Apple is known for pushing technological boundaries. It’s also known for keeping its future projects secret. Now, the company has revealed their Apple’s mysterious self-driving car program.

A pair of Apple researchers published a paper proposing new software, called “VoxelNet”. Voxelnet is a software that aids computers detect three-dimensional objects.

3D object detection is an important component of a variety of real-world applications, such as autonomous navigation, housekeeping robots, and augmented/virtual reality.

LiDAR-based 3D object recognition
Qualitative results. For better visualization 3D boxes detected using LiDAR are projected on to the RGB images.

The software uses a combination of normal two-dimensional camera and depth-sensing LiDAR for recognition of nearby object around it. LiDAR provides reliable depth information that can be used to accurately localize objects and characterize their shapes. It also has highly variable point density, due to factors such as non-uniform sampling of the 3D space, the effective range of the sensors, occlusion, and the relative pose.

According to reports, Apple will soon begin to apply this new software to its own self-driving cars. This revelation about Apple’s self-driving tech progress, combined with its new testing permit, sure sounds like it wants to develop and eventually sell its knowledge.

Lead author Yin Zhou said, “VoxelNet, a generic 3D detection framework that simultaneously learns a discriminative feature representation from point clouds and predicts accurate 3D bounding boxes, in an end-to-end fashion.”

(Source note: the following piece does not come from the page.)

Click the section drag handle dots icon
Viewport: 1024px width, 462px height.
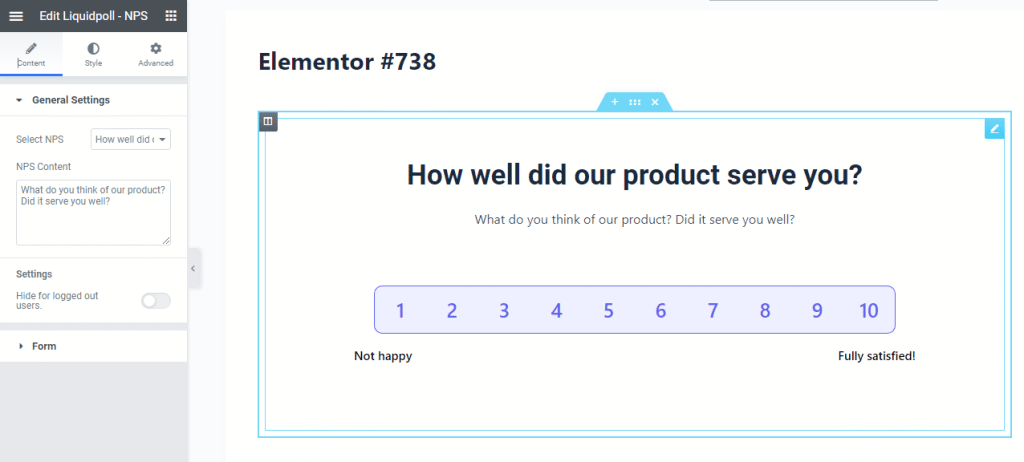coord(635,102)
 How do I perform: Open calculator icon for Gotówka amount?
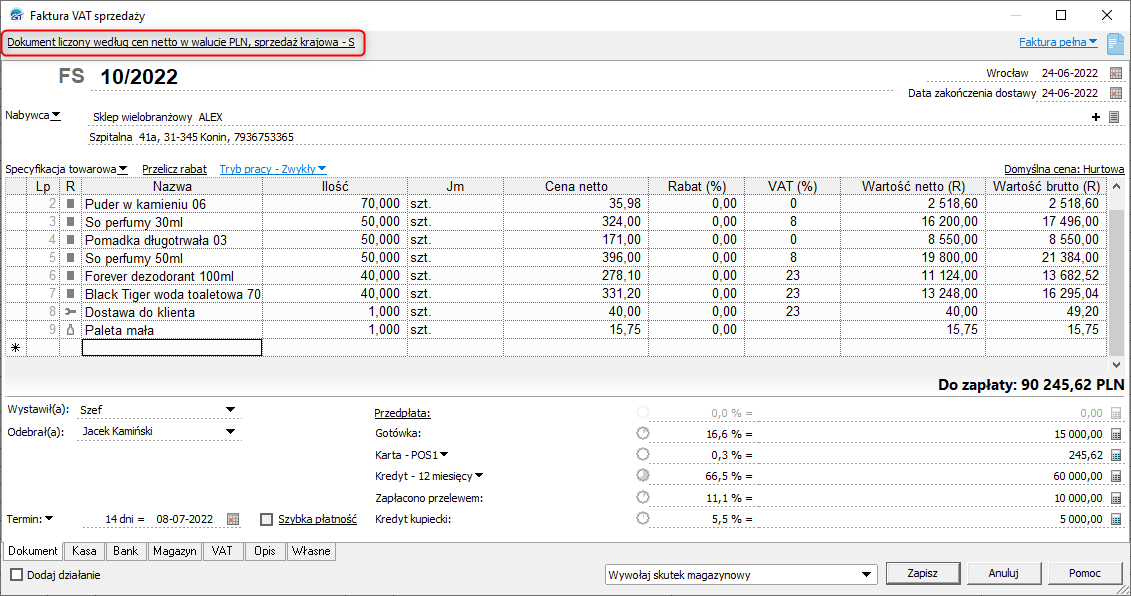[1117, 434]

“We design a novel voxel feature encoding (VFE) layer, which enables inter-point interaction within a voxel, by combining point-wise features with a locally aggregated feature”

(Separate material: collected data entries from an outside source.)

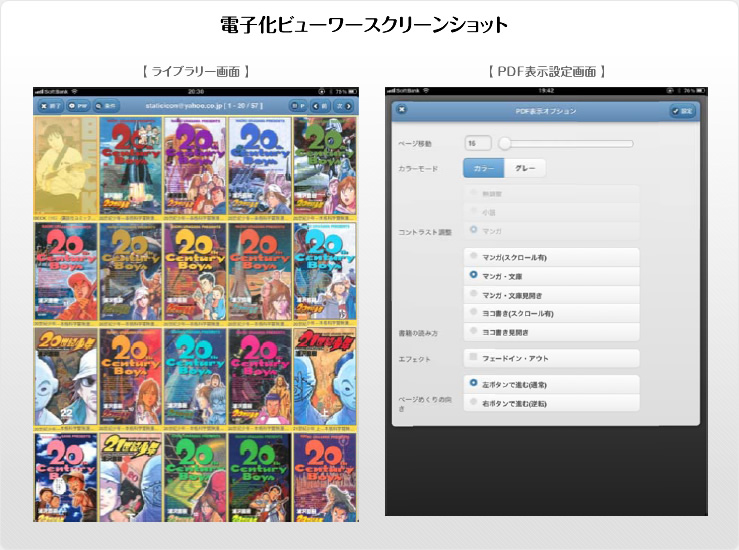Enable the フェードイン・アウト checkbox
Image resolution: width=739 pixels, height=550 pixels.
pos(473,358)
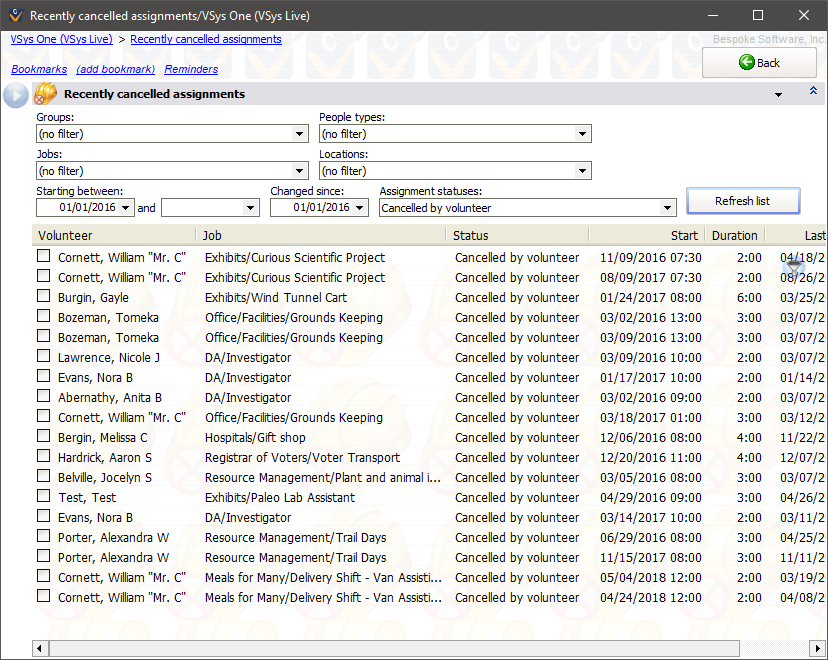828x660 pixels.
Task: Open the People types dropdown
Action: click(x=583, y=134)
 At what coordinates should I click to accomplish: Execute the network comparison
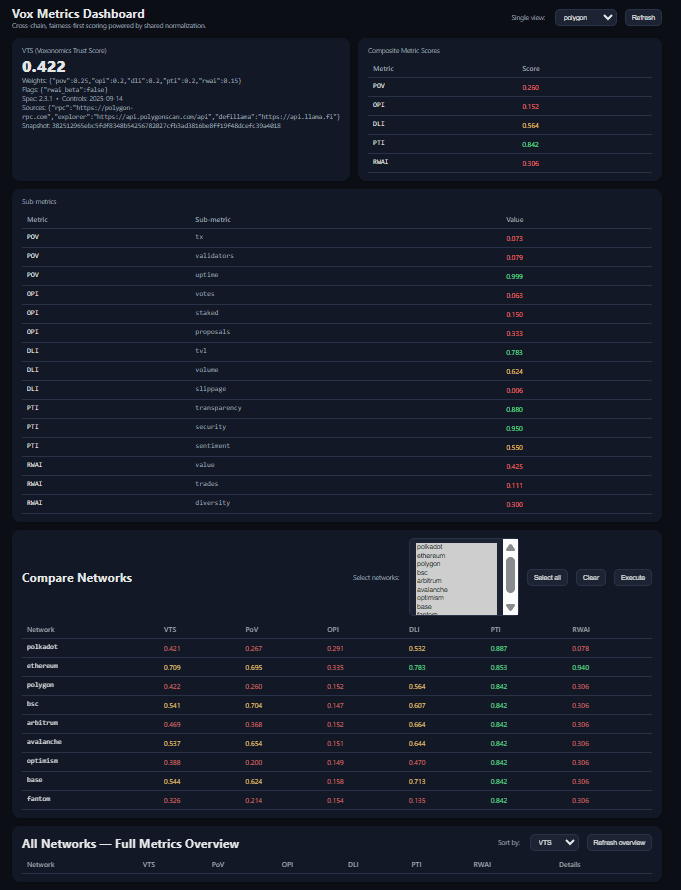click(632, 577)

Voxelnet separates the point cloud into similarly divided 3D voxels, encodes each voxel by means of stacked VFE layers, and after that 3D convolution additionally totals neighborhood voxel features, transforming the point cloud into a high-dimensional volumetric portrayal.The RPN then analyze the volumetric representation and represent the results.

Scientists tested their software on the bird’s eye view detection and the full 3D detection tasks. Experimental results show that VoxelNet outperforms the state-of-the-art LiDAR-based 3D detection.

Scientists noted, “There are also several multi-modal fusion methods that combine images and LiDAR to improve detection accuracy. These methods provide improved performance compared to LiDAR-only 3D detection, particularly for small objects (pedestrians, cyclists) or when the objects are far, since cameras provide an order of magnitude more measurements than LiDAR.”